When I was first learned about hemi-continuity in math camp, I was not sure why we need to know this concept. The only intuition I had was that it is sort of a generalization of the continuity definition to correspondence. But after taking the game theory course, I finally realized that we need this condition to apply Kakutani fixed point theorem. FYI, we need kakutani fixed point theorem to prove that Nash eqm exists.

Ex-ante, interim, ex-post

When talking about (expected) payoff of agents, it is important to know whether the agents are maximizing ex-ante, interim, or ex-post. For example, revenue equivalence theorem in auction is about equivalence of autioneer’s expected payoff ex-ante, not ex-post. Fortunately, chatgpt did a good job in summarizing the definition in a table.

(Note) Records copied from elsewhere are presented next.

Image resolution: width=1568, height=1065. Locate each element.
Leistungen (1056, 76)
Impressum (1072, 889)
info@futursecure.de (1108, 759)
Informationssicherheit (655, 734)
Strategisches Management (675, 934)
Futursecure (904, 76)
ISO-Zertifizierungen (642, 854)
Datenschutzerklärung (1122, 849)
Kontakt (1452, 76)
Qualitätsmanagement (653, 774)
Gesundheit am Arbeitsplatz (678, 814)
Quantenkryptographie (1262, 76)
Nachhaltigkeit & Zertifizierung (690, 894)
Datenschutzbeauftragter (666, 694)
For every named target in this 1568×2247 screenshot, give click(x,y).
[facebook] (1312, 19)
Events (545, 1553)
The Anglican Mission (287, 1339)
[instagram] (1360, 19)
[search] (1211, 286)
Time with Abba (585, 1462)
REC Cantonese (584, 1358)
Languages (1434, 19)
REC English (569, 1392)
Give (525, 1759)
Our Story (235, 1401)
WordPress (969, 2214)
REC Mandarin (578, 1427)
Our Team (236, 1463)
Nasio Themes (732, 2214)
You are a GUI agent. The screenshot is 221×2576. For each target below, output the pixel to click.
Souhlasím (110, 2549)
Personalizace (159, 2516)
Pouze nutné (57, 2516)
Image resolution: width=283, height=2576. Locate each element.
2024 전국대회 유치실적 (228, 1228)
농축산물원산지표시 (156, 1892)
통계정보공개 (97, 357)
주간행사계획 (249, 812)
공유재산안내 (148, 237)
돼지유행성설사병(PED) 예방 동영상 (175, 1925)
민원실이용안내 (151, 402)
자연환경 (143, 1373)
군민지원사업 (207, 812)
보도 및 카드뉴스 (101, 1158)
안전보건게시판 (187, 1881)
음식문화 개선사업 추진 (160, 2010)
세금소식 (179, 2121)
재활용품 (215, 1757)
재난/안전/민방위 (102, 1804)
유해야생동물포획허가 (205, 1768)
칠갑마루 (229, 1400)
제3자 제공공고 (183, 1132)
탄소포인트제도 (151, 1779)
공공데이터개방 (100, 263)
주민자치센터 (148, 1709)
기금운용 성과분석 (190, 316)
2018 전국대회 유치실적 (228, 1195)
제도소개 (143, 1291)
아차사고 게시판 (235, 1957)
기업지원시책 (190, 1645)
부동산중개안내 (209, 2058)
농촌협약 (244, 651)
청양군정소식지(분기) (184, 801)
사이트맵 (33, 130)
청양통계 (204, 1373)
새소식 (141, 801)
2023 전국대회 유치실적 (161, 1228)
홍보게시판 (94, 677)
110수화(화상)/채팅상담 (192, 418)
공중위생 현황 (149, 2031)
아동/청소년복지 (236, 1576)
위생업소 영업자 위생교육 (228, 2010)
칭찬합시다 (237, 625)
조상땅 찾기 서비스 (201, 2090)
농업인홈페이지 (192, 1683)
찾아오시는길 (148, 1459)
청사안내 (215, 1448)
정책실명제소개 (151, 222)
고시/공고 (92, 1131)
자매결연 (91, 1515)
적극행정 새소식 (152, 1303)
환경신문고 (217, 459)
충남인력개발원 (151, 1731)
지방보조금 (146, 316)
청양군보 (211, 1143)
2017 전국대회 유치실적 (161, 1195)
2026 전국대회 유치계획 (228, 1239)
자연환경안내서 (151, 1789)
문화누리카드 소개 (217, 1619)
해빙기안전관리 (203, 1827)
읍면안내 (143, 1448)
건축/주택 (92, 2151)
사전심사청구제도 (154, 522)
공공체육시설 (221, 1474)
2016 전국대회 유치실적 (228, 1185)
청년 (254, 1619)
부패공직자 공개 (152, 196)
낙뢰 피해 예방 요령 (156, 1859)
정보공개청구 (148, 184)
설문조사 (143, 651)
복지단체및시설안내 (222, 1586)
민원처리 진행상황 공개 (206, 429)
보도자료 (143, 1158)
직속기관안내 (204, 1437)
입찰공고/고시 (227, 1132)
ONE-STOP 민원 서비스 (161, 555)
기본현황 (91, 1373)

Normal form and extensive form

It is important to note that the main difference between normal form game and extensive form game is not the timing. That is, fundamental difference between normal form and extensive form game is not whether the agents make decisions at the same time or not. For example, think of a game where agents makes decisions at different timing but they cannot observe others’ actions. In this setting, the game is still a normal form. The game becomes “extensive” when some agents can observe other agents’ actions before making their own decisions. Thus, the main factor that differentiates normal form and extensive form is whether agents make their actions after observing other’s actions.

Adverse selection

I thought it was interesting to learn that the key takeaway from adverse selection isn’t just the presence of information asymmetry between agents, but that this asymmetry impacts other agents’ payoffs. In fact, this is the main factor leading to the presence of adverse selection. In the famous lemon market example, adverse selection will not occur if there were separate and independent dimensions of utility for the seller and buyer.

Revenue equivalence theorem

Although I learned this concept in undergraduate micro class, it was still very cool to know that ex-ante expected revenue becomes equivalent for all standard auction games.